ENTRIES PROVIDED:
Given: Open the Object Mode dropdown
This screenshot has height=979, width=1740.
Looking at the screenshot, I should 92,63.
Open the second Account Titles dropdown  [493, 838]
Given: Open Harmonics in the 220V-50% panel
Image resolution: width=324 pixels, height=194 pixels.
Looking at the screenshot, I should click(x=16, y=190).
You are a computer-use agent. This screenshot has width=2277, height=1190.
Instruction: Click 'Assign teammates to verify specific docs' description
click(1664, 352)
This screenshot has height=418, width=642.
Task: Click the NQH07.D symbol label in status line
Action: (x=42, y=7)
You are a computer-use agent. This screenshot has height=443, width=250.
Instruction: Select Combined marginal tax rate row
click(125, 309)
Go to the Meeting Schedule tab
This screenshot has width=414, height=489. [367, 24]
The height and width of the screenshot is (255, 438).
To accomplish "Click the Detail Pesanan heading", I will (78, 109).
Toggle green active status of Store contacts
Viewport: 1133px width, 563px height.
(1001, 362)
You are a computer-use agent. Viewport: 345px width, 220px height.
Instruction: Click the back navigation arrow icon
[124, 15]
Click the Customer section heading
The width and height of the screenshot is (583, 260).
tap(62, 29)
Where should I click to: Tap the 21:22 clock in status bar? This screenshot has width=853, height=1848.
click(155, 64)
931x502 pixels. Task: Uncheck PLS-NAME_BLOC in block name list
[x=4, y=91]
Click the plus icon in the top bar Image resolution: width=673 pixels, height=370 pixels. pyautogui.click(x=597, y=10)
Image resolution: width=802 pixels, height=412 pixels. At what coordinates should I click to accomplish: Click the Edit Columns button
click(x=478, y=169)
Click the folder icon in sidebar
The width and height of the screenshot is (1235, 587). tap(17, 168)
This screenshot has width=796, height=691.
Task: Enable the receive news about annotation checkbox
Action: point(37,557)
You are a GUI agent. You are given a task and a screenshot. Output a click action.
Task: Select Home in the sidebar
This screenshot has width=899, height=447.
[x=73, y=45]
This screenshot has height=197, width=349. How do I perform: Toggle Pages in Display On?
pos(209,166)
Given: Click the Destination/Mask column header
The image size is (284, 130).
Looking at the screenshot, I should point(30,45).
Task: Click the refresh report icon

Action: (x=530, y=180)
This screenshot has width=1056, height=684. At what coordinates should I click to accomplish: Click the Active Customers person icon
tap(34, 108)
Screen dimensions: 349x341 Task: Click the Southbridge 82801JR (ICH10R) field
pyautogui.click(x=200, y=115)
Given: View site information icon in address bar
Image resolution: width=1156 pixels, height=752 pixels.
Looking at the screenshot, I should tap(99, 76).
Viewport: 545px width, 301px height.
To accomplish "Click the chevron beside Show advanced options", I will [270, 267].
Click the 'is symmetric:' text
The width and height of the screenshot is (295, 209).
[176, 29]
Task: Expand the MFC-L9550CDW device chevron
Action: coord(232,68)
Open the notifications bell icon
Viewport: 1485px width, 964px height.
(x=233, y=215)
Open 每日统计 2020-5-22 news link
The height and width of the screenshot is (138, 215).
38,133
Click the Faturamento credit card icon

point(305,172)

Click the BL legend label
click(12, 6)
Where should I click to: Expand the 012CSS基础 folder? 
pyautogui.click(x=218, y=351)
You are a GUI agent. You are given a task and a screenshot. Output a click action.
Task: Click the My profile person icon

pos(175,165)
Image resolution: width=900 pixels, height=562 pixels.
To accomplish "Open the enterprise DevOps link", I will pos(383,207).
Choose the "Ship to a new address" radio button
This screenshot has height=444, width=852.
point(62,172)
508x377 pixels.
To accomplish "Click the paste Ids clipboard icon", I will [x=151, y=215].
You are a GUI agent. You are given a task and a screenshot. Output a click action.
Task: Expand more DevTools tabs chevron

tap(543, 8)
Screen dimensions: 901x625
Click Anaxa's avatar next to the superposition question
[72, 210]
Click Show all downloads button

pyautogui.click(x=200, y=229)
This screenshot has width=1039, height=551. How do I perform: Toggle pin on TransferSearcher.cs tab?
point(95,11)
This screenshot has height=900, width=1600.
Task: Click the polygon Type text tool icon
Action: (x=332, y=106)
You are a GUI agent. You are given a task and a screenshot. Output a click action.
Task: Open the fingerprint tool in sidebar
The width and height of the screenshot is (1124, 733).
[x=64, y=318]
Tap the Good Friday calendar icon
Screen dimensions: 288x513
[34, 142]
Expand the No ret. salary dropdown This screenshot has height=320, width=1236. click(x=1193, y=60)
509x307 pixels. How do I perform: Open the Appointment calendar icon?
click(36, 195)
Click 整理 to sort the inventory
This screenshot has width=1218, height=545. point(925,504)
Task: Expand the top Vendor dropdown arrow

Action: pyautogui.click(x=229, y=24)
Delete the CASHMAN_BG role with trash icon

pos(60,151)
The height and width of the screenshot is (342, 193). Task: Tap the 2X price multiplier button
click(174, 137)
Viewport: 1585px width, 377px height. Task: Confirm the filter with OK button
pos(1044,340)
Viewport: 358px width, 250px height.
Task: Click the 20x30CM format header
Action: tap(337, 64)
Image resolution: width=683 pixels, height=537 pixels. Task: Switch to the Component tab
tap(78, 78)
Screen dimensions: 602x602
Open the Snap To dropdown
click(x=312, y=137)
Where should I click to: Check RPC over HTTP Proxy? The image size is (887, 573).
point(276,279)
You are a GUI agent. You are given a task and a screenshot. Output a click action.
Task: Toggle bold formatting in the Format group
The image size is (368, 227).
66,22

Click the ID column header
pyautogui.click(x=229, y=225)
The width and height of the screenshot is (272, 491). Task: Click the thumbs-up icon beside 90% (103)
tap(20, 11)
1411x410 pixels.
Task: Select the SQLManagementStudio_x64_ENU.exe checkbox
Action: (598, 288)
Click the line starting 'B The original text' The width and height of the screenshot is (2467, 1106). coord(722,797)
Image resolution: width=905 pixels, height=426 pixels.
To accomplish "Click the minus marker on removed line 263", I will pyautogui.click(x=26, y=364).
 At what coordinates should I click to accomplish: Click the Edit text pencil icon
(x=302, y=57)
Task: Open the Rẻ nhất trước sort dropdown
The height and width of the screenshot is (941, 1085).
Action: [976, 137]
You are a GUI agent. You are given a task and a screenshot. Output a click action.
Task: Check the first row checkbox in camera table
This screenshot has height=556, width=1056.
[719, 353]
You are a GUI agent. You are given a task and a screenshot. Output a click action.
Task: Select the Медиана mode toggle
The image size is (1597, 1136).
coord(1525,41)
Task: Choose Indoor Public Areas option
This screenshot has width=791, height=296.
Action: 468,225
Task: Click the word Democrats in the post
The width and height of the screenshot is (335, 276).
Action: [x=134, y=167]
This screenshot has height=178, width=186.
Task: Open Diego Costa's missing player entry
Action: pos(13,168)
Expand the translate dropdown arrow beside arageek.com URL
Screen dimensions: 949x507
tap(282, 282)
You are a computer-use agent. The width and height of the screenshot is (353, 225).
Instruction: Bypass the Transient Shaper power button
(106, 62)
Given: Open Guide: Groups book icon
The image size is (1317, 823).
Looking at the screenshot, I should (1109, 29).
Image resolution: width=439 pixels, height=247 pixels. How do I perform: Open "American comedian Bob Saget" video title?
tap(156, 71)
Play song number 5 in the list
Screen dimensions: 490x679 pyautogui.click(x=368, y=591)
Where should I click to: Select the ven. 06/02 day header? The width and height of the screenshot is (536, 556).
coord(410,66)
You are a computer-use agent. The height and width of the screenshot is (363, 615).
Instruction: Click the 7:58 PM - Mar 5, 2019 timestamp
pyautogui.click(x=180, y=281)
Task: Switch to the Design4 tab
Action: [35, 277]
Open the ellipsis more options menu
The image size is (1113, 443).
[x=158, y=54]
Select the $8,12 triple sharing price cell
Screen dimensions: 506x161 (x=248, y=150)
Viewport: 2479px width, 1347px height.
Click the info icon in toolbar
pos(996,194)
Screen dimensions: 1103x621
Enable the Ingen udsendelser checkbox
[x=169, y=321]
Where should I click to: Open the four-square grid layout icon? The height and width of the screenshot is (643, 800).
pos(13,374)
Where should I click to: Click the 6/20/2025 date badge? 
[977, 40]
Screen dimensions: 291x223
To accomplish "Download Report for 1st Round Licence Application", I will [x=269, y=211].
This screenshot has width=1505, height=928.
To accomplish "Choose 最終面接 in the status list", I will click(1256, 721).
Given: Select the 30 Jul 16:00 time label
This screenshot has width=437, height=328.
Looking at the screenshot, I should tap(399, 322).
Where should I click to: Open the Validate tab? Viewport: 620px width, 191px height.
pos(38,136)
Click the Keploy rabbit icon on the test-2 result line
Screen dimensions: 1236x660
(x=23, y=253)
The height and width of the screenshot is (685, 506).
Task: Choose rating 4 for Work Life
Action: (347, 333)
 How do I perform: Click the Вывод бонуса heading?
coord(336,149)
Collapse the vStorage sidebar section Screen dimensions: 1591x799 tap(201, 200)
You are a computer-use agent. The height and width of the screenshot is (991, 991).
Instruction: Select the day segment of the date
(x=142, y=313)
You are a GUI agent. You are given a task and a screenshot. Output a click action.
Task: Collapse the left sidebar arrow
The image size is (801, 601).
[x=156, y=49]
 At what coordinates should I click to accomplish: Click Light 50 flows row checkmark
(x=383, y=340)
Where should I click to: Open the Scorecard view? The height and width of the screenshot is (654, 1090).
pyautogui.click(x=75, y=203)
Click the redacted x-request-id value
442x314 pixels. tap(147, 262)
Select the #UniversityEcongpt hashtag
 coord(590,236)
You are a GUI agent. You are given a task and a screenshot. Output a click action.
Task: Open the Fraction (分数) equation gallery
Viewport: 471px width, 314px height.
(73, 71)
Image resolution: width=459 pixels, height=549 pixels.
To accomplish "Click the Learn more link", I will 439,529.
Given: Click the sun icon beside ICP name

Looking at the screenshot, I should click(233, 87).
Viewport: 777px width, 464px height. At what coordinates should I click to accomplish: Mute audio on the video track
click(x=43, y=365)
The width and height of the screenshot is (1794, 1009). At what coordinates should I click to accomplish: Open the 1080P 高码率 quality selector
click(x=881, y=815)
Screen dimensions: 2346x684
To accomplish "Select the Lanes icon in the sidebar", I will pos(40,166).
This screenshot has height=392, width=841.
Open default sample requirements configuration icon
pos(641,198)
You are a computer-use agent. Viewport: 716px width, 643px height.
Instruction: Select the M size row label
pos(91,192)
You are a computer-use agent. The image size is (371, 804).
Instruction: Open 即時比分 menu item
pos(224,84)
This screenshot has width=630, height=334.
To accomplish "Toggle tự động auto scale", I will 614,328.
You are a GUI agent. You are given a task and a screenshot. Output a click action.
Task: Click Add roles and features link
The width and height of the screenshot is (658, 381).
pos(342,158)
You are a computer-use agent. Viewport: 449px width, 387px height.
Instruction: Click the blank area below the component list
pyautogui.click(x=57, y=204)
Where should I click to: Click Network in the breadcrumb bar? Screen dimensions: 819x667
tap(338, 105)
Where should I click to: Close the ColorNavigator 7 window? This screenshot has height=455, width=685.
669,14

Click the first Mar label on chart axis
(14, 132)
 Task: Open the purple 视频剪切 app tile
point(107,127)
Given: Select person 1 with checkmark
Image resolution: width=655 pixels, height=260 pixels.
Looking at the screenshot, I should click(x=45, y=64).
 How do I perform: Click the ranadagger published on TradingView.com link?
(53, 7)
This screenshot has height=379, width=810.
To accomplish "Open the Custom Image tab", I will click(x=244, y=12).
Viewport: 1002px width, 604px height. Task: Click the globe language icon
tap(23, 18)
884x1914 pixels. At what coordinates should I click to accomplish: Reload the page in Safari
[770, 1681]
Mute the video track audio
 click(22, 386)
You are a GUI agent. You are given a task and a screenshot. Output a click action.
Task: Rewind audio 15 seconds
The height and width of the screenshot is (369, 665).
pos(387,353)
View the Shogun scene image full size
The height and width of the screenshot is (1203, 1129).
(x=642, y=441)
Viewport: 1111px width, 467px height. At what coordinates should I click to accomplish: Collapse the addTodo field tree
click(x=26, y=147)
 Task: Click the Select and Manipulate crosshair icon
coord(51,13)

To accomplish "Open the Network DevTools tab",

SHORT PROBLEM: How many lines of the listing above contain the string "address"? Case counts. Give only the number.

CORRECT RESULT: 2